Case ID: tex-crim_138/html/0008-01.html
Source: Caselaw Access Project
Author: {"author": "BEAUCHAMP, Judge.", "license": "Public Domain", "url": "https://static.case.law/"}
Date Created: 2024-08-24T03:29:51.129683

Charlie Phillips v. The State.
    No. 20601.
    Delivered November 22, 1939.
    
      The opinion states the case.
    
      Gray & Pope, of Tyler, for appellant.
    
      Lloyd W. Davidson, State’s Attorney, of Austin, for the State.
   BEAUCHAMP, Judge.

Drunkenness in a public place is the offense; penalty assessed at a fine of $5.00.

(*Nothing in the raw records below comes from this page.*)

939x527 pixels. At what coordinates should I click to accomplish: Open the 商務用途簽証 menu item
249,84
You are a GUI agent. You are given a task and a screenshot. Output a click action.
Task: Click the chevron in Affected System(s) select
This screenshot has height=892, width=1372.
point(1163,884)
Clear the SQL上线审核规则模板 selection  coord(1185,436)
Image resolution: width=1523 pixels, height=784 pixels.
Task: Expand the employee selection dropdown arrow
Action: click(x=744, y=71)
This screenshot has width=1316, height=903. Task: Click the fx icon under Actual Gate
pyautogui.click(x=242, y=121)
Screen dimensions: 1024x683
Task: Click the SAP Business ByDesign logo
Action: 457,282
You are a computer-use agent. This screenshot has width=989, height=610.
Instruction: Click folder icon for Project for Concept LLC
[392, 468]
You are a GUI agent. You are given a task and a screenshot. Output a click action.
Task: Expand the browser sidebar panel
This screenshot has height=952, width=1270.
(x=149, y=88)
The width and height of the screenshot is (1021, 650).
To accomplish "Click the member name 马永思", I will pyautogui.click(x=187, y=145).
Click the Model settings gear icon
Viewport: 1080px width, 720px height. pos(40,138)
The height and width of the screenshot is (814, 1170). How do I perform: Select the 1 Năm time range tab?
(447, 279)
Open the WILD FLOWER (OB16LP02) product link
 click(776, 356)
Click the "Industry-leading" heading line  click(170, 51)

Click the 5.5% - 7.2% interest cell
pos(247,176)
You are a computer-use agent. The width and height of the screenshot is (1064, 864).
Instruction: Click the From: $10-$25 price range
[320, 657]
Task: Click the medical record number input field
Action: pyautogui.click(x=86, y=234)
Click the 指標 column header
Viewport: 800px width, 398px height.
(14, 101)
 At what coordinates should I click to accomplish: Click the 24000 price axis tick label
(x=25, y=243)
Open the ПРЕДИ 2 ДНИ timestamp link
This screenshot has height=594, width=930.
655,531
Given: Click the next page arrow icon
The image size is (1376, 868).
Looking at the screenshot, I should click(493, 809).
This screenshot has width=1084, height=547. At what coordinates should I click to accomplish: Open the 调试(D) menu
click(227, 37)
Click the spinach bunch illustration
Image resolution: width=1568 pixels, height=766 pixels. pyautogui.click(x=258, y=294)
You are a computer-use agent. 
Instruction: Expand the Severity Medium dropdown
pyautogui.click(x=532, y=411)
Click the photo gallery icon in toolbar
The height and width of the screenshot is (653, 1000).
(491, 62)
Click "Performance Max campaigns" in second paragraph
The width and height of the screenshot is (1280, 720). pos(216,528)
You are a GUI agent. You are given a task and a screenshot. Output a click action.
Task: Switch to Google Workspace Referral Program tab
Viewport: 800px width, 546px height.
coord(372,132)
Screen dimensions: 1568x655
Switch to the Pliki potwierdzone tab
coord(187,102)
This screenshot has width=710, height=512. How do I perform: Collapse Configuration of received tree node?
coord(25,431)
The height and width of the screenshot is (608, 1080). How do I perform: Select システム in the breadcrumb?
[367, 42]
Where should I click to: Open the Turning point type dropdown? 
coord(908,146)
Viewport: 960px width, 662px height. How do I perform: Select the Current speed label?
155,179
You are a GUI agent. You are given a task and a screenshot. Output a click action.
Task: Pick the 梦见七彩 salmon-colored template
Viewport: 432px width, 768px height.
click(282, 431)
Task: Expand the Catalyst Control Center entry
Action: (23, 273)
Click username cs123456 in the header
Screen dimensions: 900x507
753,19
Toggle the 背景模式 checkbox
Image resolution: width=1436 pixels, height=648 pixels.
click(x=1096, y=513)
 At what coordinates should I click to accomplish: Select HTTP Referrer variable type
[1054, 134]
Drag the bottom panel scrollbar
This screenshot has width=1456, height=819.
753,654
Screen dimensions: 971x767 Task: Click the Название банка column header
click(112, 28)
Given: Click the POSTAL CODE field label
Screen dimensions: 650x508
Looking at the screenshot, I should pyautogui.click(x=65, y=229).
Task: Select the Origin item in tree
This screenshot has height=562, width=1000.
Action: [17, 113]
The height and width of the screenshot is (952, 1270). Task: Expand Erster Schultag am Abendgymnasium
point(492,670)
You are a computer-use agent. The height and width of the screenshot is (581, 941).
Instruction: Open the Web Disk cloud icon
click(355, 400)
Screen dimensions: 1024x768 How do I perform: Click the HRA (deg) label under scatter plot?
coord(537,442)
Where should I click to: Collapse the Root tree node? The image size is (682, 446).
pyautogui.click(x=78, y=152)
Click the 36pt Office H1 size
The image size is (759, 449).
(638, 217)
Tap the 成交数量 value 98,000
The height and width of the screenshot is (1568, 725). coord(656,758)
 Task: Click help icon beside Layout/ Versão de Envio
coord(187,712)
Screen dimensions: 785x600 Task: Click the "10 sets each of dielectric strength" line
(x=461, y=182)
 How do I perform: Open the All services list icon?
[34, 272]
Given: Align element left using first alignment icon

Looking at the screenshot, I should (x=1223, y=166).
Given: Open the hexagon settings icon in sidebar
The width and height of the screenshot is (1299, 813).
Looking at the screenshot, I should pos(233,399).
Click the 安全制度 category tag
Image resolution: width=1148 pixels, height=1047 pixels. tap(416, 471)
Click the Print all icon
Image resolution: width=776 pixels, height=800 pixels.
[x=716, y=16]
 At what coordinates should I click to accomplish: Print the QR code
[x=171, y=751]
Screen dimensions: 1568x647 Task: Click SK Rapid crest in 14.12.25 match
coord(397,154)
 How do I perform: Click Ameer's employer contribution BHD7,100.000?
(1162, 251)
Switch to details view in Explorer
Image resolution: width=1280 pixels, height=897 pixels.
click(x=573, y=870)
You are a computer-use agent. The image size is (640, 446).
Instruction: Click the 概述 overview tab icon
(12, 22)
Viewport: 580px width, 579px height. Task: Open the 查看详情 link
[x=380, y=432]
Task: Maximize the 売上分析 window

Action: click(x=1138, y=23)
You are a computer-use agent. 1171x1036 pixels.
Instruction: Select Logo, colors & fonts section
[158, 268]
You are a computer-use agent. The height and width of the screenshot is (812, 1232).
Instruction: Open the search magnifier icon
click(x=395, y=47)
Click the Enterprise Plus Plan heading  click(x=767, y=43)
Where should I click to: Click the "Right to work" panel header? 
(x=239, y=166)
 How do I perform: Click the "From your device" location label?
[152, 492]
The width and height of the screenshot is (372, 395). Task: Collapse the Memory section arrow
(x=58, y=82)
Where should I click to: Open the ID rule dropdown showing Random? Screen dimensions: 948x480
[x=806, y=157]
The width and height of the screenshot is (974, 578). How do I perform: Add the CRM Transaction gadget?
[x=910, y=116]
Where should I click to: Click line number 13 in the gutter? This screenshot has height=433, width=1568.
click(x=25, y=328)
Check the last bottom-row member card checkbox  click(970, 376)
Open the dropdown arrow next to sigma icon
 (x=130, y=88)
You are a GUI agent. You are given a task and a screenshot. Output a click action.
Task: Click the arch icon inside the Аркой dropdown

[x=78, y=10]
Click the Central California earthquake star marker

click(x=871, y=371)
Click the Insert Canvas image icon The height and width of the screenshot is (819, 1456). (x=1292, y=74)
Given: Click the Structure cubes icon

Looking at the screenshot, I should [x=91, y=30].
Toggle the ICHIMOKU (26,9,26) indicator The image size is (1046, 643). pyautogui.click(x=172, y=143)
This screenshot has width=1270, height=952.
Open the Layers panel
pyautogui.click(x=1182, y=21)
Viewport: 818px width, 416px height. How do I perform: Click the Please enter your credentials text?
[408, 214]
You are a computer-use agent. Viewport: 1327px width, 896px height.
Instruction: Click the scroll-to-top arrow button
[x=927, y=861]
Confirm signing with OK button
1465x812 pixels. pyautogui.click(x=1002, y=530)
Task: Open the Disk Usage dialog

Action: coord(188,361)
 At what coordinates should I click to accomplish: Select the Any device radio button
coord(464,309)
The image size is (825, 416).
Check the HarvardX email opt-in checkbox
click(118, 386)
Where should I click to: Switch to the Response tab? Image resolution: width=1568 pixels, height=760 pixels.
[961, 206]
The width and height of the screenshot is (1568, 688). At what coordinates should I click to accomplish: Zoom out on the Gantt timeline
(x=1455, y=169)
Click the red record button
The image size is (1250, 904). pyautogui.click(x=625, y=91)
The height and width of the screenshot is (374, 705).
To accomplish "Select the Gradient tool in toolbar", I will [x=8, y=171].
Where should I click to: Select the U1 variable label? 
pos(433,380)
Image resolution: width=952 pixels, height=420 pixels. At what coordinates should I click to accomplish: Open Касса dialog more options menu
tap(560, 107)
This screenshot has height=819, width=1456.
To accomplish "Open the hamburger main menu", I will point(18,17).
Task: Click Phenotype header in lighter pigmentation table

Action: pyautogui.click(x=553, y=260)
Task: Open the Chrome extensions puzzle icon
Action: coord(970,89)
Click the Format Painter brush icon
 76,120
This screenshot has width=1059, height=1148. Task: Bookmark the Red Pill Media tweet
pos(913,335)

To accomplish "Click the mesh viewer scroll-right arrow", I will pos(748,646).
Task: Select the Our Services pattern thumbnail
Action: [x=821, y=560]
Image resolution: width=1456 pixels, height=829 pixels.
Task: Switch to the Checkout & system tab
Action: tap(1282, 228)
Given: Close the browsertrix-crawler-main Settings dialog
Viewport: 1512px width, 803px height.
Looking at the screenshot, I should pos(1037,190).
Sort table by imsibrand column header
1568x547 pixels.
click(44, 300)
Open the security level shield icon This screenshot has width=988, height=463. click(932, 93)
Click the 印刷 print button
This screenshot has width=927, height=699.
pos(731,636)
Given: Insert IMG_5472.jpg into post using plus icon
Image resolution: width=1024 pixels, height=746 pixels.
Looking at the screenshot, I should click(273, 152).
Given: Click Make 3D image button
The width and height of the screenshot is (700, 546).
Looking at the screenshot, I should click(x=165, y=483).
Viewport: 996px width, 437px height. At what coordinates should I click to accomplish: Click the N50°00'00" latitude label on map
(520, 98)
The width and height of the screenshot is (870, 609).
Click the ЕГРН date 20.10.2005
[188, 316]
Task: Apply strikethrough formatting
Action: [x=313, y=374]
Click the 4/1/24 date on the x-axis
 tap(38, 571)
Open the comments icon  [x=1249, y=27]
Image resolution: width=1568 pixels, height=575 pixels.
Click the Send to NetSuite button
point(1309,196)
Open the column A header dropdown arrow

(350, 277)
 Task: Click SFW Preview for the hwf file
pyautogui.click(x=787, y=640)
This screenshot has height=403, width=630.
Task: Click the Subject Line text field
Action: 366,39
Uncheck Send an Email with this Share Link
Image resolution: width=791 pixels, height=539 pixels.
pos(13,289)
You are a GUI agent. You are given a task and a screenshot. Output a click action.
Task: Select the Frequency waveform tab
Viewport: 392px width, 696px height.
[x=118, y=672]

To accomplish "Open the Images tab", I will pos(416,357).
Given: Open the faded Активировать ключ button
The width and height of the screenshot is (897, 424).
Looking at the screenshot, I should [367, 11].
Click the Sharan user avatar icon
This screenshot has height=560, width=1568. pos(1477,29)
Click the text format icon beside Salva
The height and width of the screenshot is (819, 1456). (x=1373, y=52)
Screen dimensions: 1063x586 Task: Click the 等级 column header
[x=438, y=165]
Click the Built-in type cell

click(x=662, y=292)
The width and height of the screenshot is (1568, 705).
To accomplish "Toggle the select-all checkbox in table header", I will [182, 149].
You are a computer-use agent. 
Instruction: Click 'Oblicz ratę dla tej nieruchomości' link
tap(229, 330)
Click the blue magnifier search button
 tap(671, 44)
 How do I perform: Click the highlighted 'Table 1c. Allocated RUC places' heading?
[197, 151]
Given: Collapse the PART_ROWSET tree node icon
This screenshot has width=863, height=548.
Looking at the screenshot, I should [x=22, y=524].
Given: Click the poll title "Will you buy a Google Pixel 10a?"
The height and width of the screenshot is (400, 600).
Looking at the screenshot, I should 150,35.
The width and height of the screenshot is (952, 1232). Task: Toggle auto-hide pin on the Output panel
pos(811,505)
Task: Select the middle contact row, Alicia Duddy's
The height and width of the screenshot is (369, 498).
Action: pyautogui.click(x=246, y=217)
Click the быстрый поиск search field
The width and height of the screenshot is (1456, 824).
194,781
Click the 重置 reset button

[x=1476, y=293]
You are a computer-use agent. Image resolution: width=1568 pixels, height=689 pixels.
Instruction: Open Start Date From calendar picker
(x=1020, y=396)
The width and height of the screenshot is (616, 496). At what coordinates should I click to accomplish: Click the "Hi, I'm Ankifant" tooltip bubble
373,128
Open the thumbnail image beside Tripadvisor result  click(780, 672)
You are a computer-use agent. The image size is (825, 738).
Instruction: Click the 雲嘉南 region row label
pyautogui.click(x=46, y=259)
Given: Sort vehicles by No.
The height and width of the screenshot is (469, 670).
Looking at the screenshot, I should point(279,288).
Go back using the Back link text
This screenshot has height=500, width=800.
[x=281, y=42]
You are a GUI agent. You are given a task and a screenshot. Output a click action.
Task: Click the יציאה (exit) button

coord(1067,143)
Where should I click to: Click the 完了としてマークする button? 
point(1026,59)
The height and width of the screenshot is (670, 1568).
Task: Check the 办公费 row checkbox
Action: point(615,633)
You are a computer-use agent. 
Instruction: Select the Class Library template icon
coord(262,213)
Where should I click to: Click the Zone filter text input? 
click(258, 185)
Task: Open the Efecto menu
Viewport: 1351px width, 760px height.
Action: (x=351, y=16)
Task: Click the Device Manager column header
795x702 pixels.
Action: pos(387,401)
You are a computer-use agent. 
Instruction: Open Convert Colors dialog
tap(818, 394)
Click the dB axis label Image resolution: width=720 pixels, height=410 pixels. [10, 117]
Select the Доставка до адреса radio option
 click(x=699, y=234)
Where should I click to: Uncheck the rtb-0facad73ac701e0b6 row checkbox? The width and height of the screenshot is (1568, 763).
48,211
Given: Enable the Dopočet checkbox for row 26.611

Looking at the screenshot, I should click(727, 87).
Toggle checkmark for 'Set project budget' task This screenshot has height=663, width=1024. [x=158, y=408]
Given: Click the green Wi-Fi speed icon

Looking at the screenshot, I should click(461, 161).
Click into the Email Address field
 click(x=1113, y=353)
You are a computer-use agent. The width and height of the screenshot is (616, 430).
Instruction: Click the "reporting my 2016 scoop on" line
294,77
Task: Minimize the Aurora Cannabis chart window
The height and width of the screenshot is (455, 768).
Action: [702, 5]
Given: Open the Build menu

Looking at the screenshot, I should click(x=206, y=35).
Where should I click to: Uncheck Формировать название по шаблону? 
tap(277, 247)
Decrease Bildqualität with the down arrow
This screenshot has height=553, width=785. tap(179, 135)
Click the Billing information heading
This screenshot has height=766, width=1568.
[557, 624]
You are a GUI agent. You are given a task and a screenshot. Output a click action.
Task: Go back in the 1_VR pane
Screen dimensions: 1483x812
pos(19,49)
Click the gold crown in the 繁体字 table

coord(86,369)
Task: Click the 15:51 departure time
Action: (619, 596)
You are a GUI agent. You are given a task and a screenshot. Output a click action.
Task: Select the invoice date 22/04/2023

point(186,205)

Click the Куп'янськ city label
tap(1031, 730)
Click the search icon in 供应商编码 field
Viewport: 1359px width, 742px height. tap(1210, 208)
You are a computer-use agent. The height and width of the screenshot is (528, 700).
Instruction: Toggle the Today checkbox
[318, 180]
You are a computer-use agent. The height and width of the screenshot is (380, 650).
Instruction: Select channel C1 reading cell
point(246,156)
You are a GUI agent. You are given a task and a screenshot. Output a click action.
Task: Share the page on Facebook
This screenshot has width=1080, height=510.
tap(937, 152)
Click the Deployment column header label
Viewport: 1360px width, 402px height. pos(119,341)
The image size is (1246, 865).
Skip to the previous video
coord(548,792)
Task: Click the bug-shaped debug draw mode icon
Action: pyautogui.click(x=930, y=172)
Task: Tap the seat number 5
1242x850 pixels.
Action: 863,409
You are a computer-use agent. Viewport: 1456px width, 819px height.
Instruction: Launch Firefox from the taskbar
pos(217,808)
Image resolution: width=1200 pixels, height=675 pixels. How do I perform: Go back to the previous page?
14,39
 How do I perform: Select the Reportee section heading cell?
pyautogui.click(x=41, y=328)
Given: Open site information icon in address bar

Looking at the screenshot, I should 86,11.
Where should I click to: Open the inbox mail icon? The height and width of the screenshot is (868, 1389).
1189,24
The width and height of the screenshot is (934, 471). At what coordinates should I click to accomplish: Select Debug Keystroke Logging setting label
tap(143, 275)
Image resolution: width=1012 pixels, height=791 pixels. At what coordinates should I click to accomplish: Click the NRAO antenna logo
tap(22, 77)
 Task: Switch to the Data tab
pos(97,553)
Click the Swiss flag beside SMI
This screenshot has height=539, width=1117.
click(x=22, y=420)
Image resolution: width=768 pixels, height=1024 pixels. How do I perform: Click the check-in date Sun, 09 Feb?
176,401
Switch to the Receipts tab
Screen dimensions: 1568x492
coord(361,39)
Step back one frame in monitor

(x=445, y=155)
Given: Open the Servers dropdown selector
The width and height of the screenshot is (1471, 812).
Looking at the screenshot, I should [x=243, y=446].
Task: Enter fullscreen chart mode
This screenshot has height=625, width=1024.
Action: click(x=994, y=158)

The appellant was convicted in the Corporation Court of the City of Tyler, Texas, upon a complaint charging drunkenness in a public place. From a judgment of conviction in that court, he appealed to the County Court of Smith County, where he was again convicted and his punishment assessed at a fine of $5.00 and costs by the verdict of the jury. He now seeks an appeal to this Court from the judgment last mentioned.

Under the terms of Art. 53, C. C. P., the Court of Criminal Appeals is without jurisdiction in prosecutions originating in an inferior court and appealed to the county court where the fine assessed does not exceed $100.00. That is to say, on an appeal from a corporation court to the county court, the judgment of the latter court is final where the fine assessed does not exceed $100.00, and consequently, no appeal can be taken therefrom. See Annotations under Art. 53, Vernon’s Ann. Tex. C. C. P., Vol. 1, pp. 95, 96; also Williams v. State, 127 Tex. Cr. R. 300, 76 S. W. (2d) 137; Cervantes v. State, 101 S. W. (2d) 1019.

For the reasons stated above, the appeal is dismissed.